• [Tekstfragment]

• No results found

Hoofdstuk 5 Conclusies en aanbevelingen

5.4. Reflectie

In dit onderzoek is ervoor gekozen om op basis van interviews met potentieel te betrekken partijen een inschatting te maken van de toegevoegde waarde van een regionale communicatieve aanpak voor het klimaat- en energiebeleid in de Zuidoost-Drenthe. Deze actor-consulting benadering heeft geleid tot de bovenstaande conclusies en aanbevelingen, uiteraard in samenhang met de theorie zoals besproken in hoofdstuk 2. De actor-consulting benadering is een goede methode gebleken voor het beantwoorden van de gestelde onderzoeksvragen. Door het voeren van interviews met actoren kan een goede inschatting gemaakt worden van de toegevoegde waarde van een communicatieve aanpak in deze regio. De uitgevoerde actor-consulting kan zelfs als een eerste stap gezien worden in de realisatie van een dergelijke aanpak. De uitgevoerde analyse geeft een beeld van de potentiële bijdrage van een dergelijke aanpak en tijdens de interviews is gebleken, dat veel partijen openstaan voor participatie, dit is een voorwaarde voor een succesvolle communicatieve aanpak.

• [Aangeleverde gegevens]
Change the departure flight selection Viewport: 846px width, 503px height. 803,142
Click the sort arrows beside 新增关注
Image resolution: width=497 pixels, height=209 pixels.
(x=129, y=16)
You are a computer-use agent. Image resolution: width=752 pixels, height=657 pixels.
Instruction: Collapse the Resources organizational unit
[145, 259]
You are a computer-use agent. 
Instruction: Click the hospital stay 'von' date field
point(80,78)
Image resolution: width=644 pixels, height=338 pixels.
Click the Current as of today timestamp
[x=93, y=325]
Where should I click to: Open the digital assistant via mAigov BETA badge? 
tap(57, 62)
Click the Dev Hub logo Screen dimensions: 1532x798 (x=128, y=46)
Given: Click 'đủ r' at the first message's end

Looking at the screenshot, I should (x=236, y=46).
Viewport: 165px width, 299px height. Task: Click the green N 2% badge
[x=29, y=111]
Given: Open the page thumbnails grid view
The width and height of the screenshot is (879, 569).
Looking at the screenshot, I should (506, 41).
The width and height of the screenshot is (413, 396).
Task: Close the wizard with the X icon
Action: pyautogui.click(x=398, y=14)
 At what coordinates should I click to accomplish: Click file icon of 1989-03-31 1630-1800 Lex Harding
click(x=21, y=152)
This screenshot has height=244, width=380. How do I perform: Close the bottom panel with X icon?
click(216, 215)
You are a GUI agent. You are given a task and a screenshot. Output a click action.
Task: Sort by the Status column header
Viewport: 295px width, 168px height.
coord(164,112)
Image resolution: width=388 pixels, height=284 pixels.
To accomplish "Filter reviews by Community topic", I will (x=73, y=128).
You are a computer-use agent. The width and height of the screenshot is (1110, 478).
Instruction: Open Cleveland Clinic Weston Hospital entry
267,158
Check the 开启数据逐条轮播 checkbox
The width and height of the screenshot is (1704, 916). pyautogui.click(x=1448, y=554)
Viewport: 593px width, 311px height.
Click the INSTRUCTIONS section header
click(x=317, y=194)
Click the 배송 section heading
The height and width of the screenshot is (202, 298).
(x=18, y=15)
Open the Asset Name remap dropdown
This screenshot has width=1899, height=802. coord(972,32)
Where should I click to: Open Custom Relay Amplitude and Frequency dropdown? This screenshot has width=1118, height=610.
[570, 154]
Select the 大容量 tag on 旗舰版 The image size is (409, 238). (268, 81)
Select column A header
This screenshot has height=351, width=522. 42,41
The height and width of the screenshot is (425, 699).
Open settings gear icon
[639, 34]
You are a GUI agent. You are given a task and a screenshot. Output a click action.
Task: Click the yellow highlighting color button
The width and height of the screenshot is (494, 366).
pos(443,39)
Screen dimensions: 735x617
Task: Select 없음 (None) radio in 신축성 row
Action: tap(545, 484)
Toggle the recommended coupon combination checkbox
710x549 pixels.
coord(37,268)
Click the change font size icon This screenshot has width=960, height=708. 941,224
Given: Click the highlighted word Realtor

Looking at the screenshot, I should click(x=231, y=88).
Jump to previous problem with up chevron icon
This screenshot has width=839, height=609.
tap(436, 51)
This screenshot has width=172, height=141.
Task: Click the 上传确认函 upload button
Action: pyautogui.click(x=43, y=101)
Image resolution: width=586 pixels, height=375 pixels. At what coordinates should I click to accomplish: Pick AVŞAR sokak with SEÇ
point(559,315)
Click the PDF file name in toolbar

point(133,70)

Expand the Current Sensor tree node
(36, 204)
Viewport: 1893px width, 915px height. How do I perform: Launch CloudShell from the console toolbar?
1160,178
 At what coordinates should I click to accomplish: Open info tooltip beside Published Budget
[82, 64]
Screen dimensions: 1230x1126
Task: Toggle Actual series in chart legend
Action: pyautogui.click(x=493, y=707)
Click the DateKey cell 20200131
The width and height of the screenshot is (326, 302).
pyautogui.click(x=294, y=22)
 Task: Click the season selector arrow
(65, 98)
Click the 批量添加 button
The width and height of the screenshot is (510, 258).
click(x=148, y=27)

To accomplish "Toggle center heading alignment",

• [Korte opgave]
Vertaal deze zin uit het tekstfragment in het Engels: "De actor-consulting benadering is een goede methode gebleken voor het beantwoorden van de gestelde onderzoeksvragen."

• [Uitkomst opgave]
The actor-consulting approach has proven to be a good method for answering the research questions posed.